Exploiting Multifunction Printers During A Penetration Test Engagement
During our internal penetration test engagements, we regularly come into contact with multifunction printers that are still using the default administrative login credentials. Obviously, using default credentials is never a good idea and I’d like to show how we can often pivot from these seemingly innocent multifunction devices and ultimately obtain total compromise of an environment.
In addition to default credentials issue mentioned above, one of the most common mistakes that we observe is MFP devices that have been configured to use privileged accounts (like Domain Admin) for sending scanned documents to network locations. For example, see below:
In many cases, it’s fairly trivial for an intruder to access the masked password. All it requires (usually) is a small modification to the HTML code within a web browser.
In this situation, we just needed to locate the correct form and change: input type=”password” to input type=”text”
Secondly, this particular device was also configured to use LDAP. So, as the device is used throughout the day, authentication requests are made to Windows Active Directory servers.
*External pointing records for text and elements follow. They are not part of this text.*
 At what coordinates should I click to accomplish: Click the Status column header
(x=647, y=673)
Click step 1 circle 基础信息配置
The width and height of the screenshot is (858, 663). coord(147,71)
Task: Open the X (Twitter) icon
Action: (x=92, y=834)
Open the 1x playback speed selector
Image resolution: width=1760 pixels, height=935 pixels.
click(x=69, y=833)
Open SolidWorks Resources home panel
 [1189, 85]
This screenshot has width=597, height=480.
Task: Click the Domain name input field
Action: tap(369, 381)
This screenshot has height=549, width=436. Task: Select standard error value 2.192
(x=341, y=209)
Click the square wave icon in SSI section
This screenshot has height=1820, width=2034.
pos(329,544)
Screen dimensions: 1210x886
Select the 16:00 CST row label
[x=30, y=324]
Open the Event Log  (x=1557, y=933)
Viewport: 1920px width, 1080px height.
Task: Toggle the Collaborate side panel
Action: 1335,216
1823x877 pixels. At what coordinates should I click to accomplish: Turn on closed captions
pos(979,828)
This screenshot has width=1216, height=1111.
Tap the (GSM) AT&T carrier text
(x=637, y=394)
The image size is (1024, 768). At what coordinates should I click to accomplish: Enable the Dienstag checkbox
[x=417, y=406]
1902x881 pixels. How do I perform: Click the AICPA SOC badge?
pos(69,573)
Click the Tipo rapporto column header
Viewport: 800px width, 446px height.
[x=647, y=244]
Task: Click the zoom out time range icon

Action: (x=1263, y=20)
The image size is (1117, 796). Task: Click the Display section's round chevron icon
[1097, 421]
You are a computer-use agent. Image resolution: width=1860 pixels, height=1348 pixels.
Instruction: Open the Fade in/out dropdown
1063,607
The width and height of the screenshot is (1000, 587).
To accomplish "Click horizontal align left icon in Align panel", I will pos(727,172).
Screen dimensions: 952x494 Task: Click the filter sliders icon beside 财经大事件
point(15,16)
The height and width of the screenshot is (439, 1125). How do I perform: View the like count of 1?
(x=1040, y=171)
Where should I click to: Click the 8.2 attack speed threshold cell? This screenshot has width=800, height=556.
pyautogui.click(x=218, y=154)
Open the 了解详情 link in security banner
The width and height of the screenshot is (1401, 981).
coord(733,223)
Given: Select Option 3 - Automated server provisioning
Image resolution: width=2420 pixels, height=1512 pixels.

In my experience, organizations rarely utilize LDAP over SSL (LDAPS) in order to encrypt traffic and transmit information securely. (https://support.microsoft.com/en-us/help/321051/how-to-enable-ldap-over-ssl-with-a-third-party-certification-authority)... so we can take advantage of this oversight.
We simply need to reconfigure the MFP to use a different IP address for the LDAP server. Obviously, the IP address that we choose needs to be under our control and listening on port 389 (unsecured LDAP). When the MFP eventually makes an LDAP query, it should transmit the credentials back to us in plaintext.
We can see (below) that we were able to catch the plaintext credentials of the account (Domain Admin) when an authentication attempt was made:
In closing, below are some suggestions mitigating MFP risks:
- Regardless of the type of device, always change the default password to something complex.
- Whatever you change the password to, don’t reuse that password anywhere else.
- Understand the security capabilities that systems offer and utilize them to their fullest potential. For example, if your device supports LDAP over SSL…. use it.
- Organizations have gotten better about hardening servers and workstations — but don’t neglect hardening other devices on your network too (printers, scanners, routers, switches, firewalls, etc). These devices often pose significant risk because they have unnecessary features enabled.
- Be extremely careful where you’re utilizing your privileged accounts. Domain Admin-level accounts should never be used on MFPs, workstations, or other lower privileged systems that have a higher likelihood of being compromised.
In addition, we have not discussed conducting SMB relay attacks from MFP devices — but this is also a possibility and something that we’ll probably cover in a future post.